■ **What you will do**
Pictures are to be dropped, and only the lines from the one containing "At what coordinates" through the end of the data below are to be reproduced as written.

(Dataset entries)
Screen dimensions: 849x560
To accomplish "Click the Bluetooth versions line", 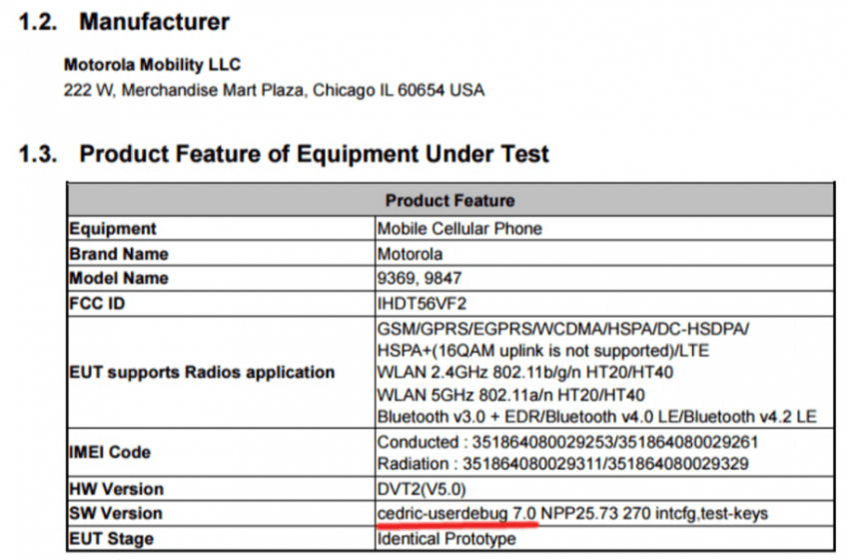I will pyautogui.click(x=596, y=416).
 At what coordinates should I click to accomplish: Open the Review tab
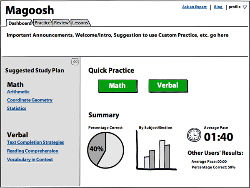(x=61, y=23)
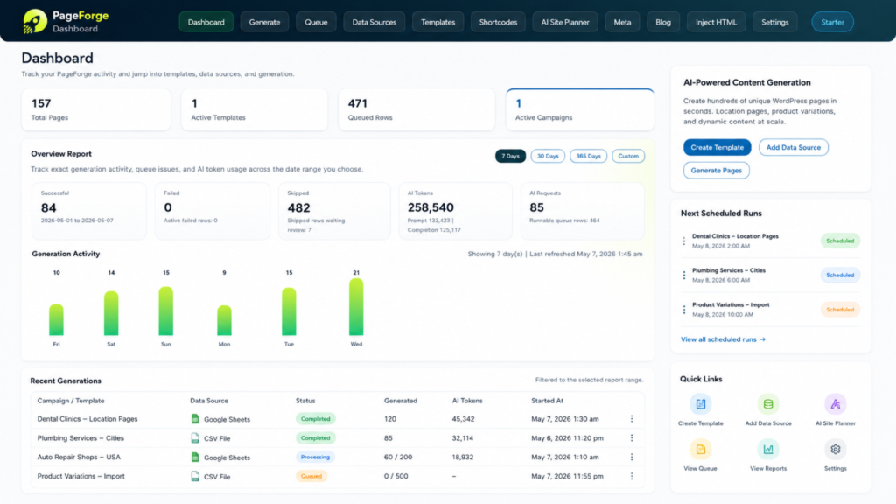The height and width of the screenshot is (504, 896).
Task: Open options for Plumbing Services scheduled run
Action: 684,276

■ **Solution to the exercise**
 At what coordinates should I click to accomplish: Open the Review tab
(x=61, y=23)
The height and width of the screenshot is (504, 896).
Task: Open options for Plumbing Services scheduled run
Action: 684,276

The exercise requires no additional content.